I was working on feature generation. The goal is to find promising features that may separate the 2 classes better, BEFORE running the model.
The data is severely imbalanced, positive:negative is almost 1:80000.
The features are all continuous numerical data.
Last week I was checking the features through initial distribution to see whether the feature could separate the 2 classes better.
Here’s 2 sample Distribution Plots:
Red is positive class, and blue is negative class.
The way I was checking whether a feature could separate 2 classes here was to see whether there are larger areas with higher red percentage & lower blue percentage, or lower red percentage & high blue percentage.
Comparing with many other features I have generated which has large blue&red overlap, the first image shown above is already much better, and I considered that feature as a promising feature.
But my manager thinks it’s a bad distribution, instead he thinks the second image above shows a better feature.
The problem is, if you look at y-axis, the overlapped percentage of first image is not that high, but the overlapped area in the second image is not low.

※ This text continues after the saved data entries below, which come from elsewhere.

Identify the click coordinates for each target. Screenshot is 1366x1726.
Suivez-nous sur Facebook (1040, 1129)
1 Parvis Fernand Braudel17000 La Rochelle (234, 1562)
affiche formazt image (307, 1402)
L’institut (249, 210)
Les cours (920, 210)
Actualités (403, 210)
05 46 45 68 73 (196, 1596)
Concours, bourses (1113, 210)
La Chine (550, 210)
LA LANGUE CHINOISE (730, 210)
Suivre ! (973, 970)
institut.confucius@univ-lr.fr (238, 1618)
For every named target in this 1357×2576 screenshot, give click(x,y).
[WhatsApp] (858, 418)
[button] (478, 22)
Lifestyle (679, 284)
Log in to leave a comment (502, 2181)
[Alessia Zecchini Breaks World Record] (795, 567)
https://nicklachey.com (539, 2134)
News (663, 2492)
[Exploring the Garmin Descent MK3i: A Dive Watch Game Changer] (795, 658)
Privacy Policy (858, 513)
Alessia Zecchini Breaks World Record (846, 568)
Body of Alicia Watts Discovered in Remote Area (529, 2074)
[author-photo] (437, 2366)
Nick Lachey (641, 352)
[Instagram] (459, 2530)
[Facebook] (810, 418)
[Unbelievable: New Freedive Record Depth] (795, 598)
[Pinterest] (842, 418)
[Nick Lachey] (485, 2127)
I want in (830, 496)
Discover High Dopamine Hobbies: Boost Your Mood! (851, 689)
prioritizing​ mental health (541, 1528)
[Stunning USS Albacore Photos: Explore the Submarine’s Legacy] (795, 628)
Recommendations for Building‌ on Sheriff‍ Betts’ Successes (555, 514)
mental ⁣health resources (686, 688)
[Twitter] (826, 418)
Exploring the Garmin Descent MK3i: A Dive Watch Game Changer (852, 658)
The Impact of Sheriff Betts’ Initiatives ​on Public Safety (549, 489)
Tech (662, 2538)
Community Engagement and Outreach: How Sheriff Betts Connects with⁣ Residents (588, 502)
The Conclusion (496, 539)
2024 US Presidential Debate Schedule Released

Now I decided to just prove each feature importance by running the model, such as removing each feature and check out of bag score from random forest, or just check feature importance after running the models. Although the severe data imbalance situation made it difficult to check each feature importance.
So, the question is, is there any good way to explore whether a feature is promising BEFORE running the model? In such data imbalanced situation?
If we have to run the model to understand whether each feature is importance, in such data imbalanced situation, what will be recommended methods to do?